November 08, 2022
There are new releases for jfmengels/elm-review
(v2.10.0) and the elm-review
CLI (v2.8.0) with a lot of new features
and improvements. It’s such a big one that I’m going to split it into 2 parts. This first part will mostly deal with the
large performance improvements. The second part will deal with a new feature that allows extracting information from a
project using elm-review
.
If you want to make use of these changes, you should update these dependencies:
npm install elm-review
cd review/
elm-json upgrade
If you’re running into issues where jfmengels/elm-review
stays stuck as 2.9.x, then try removing elm-explorations/test
first (elm-json uninstall elm-explorations/test
). A new major version of that last package came out since our last release. elm-json upgrade --unsafe
also seems to work quite well in practice.
Let’s get into the new things!
Before we talk about the new version, I haven’t written about the changes I made around mid-September, where I published new
versions of my elm-review
Elm packages which (also) focused on performance.
I improved performance by removing a bunch of wasteful (smaller and larger) computations. The performance gains differ from project to project, but according to the reports the tool ran for 75% to even 40% of the time that it did before. So quite a big improvement! I haven’t checked whether the changes made in this specific release increase that even further, but I have a feeling that they do.

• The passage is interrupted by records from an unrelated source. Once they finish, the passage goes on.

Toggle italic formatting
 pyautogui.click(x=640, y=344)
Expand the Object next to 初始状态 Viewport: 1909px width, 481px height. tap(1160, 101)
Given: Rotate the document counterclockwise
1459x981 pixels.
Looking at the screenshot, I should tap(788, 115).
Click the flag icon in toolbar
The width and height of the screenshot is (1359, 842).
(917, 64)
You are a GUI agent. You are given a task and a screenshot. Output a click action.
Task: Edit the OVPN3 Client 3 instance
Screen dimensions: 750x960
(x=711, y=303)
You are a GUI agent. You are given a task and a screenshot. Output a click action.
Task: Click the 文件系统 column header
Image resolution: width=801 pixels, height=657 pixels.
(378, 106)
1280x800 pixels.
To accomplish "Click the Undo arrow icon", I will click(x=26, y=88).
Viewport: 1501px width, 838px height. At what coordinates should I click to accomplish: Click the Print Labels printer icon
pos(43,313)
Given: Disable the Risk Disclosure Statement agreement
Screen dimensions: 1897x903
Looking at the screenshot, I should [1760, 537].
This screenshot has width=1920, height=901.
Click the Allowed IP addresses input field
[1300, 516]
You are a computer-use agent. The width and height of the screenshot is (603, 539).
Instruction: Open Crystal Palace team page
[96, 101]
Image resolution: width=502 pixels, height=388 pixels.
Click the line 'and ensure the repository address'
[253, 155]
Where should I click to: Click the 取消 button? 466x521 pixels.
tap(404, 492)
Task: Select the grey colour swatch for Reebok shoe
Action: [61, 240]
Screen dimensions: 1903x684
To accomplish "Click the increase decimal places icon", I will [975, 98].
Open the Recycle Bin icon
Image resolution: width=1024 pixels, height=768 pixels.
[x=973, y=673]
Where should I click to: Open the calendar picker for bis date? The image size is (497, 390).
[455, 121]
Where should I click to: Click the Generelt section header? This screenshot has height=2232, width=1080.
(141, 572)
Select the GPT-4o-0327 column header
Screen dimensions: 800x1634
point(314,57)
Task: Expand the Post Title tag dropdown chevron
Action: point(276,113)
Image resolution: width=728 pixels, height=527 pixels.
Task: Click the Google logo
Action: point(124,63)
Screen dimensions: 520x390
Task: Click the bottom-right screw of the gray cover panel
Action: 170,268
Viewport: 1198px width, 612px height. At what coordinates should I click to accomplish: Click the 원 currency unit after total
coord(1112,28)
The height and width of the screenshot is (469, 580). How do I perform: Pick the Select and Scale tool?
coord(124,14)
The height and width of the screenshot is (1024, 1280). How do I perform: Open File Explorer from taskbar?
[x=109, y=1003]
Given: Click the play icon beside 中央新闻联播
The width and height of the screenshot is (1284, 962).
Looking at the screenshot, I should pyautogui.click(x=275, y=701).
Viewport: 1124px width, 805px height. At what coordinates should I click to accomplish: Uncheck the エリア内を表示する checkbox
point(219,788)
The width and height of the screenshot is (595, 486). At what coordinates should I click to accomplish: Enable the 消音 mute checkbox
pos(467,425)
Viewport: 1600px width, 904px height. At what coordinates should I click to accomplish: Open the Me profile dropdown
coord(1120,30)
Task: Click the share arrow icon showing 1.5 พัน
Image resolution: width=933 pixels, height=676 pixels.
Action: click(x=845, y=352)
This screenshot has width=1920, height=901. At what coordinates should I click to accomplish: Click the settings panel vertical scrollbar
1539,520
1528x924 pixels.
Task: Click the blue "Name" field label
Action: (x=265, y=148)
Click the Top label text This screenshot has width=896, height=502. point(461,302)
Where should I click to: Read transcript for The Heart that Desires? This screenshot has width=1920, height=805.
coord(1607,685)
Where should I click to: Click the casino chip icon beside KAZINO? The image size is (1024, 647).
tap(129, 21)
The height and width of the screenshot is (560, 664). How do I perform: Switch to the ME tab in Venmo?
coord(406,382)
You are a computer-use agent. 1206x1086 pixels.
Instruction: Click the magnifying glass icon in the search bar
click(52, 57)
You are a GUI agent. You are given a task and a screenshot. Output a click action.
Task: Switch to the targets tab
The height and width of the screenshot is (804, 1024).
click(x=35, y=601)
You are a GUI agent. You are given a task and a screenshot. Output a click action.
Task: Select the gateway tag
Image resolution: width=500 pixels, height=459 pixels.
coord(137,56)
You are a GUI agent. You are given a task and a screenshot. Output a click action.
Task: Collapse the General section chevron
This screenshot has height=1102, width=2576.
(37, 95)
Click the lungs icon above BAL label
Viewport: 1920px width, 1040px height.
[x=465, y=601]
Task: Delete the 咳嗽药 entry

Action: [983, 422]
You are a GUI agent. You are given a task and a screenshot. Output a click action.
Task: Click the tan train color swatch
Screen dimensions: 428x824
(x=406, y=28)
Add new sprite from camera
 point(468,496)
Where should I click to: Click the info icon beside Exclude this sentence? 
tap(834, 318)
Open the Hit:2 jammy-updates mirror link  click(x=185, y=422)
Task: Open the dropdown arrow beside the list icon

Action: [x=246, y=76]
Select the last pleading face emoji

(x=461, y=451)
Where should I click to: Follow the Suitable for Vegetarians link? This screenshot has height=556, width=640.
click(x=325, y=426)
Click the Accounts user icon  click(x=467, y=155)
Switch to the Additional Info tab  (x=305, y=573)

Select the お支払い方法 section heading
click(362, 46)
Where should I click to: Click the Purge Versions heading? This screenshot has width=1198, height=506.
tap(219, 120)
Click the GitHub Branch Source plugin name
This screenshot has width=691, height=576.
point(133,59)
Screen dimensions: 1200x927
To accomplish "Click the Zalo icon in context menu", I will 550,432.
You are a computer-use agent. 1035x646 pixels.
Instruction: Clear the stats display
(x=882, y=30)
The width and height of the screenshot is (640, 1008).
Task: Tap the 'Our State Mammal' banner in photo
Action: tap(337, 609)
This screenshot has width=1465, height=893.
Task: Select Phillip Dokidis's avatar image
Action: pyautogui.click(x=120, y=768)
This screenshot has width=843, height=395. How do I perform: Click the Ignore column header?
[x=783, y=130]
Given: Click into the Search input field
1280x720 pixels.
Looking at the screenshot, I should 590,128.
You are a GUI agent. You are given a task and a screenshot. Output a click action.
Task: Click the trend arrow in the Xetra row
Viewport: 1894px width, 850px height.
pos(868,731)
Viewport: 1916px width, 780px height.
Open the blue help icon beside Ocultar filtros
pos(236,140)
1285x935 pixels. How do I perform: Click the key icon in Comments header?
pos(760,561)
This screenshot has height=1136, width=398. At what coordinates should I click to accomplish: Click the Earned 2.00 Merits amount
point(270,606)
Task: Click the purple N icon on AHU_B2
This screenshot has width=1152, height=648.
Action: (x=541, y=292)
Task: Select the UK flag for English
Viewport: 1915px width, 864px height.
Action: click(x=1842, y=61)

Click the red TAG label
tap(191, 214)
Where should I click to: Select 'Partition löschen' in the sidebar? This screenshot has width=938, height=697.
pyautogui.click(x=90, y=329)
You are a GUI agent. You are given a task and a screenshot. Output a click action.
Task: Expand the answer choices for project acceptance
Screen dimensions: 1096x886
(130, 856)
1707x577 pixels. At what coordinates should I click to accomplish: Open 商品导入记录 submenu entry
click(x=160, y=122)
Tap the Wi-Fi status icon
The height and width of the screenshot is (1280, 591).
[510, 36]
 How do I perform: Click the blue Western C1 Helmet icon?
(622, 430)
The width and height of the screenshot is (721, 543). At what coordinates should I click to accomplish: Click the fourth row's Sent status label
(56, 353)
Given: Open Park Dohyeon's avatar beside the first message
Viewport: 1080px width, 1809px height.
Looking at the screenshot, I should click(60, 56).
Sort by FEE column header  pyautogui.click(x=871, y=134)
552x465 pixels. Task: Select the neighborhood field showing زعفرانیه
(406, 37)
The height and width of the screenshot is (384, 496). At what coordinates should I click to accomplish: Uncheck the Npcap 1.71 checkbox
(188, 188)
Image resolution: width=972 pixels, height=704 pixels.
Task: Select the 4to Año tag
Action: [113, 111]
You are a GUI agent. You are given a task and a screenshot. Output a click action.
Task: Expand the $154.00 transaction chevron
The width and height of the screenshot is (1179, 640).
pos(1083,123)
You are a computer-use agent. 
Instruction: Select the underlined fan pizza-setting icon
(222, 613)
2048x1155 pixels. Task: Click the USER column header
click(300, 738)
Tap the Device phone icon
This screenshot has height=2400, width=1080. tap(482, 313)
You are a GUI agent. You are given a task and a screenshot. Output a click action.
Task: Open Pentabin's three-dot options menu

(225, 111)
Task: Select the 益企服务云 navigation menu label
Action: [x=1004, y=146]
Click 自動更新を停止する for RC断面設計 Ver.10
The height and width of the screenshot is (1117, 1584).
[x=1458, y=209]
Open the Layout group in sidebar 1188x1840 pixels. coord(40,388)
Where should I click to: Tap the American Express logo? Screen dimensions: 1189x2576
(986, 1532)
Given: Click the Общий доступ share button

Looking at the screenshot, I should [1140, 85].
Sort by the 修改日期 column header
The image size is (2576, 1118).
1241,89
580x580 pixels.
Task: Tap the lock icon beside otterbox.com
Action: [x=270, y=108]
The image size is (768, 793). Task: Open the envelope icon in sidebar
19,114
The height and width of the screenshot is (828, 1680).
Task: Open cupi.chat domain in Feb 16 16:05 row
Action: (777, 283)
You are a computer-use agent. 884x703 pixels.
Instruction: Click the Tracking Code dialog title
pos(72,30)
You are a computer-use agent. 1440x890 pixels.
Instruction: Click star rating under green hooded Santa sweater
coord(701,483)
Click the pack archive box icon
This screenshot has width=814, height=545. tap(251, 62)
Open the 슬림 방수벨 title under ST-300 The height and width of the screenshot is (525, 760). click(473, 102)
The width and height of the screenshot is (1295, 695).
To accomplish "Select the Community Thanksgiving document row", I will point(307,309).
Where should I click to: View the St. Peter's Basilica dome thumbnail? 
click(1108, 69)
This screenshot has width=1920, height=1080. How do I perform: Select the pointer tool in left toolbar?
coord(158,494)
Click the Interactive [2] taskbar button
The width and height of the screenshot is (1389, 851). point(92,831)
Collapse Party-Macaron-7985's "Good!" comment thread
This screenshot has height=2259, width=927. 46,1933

I won’t go into the details of these changes, but let me know if you want to know more, and I’ll share some of my learnings in a different
blog post. Suffice to say, some rules (especially NoUnused.Exports
, NoUnused.CustomTypeConstructors
and
NoUnused.CustomTypeConstructorArgs
) were taking exponentially longer than necessary. On my work project, NoUnused.Exports
was
running for about 30 seconds, and it’s now down to 1 or 2 seconds.
How do I know that? Well I simply ran it with --benchmark-info
. Oh. Yeah. That’s a new thing.
You can now run elm-review --benchmark-info
which will tell you how long it took to run specific parts of elm-review
’s process,
including the time taken for each rule. This was very valuable as it helped me figure out where I should or shouldn’t
focus.
This is the main change for this release (well, one of the 2, the other one deserves its own announcement).
If you’ve ever used elm-review --fix-all
on a large project, then chances are that it took long enough for your
attention to wander somewhere else.
Just like the Elm compiler for 0.19, I rewrote large parts of the core logic for elm-review
to be much faster at
fixing issues.
Let’s start with the results. I benchmarked it on 2 projects. The first one is rtfeldman/elm-spa-example
, which is an amazing example, but that would use a little tidying 😄.
The second one is the Falcon LogScale codebase (where I work) which has around 300k lines of Elm code, on a specifically dirty branch (we fixed all these issues before merging it, obviously).
Before the changes, elm-review
fixed 247 issues for elm-spa-example
(mostly the unused code removal) in 27-28 seconds (all results are taken on my Dell XPS 15).
Now it does the same work in 8.5 seconds, which means it’s three times as fast!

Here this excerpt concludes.